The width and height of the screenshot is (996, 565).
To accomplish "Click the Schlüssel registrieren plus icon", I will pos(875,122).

---

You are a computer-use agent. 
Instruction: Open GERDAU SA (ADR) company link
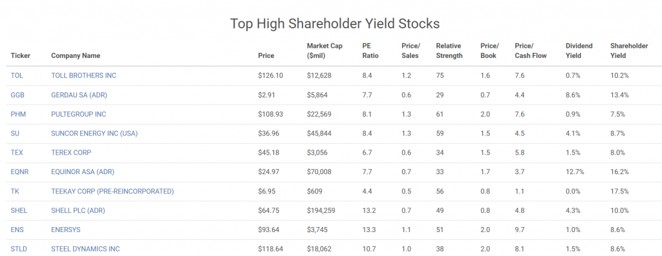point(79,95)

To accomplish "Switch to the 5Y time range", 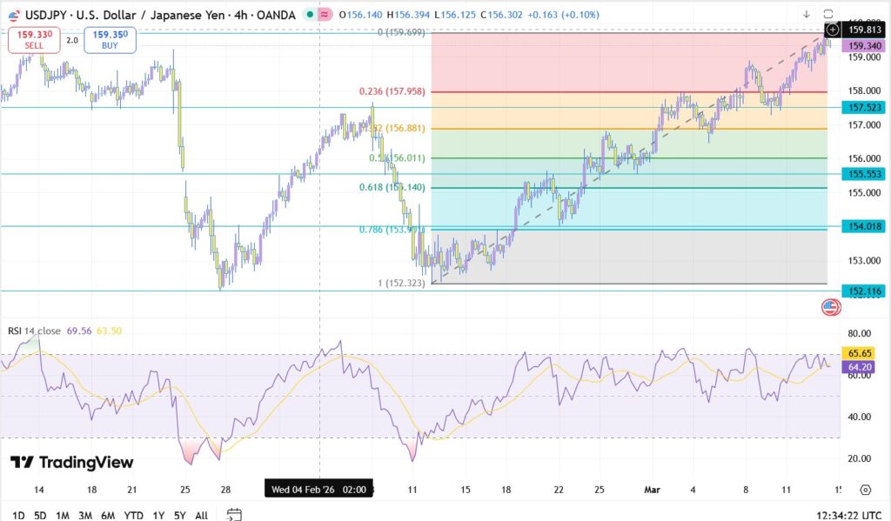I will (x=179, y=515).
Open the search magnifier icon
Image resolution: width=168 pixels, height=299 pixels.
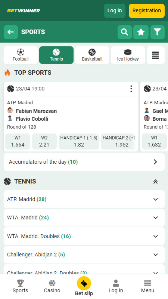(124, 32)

**Work task**
Look through the material above for the word "icon" and copy every line that has it.

**Response to this exercise**
To accomplish "Click the Schlüssel registrieren plus icon", I will pos(875,122).
Open the search magnifier icon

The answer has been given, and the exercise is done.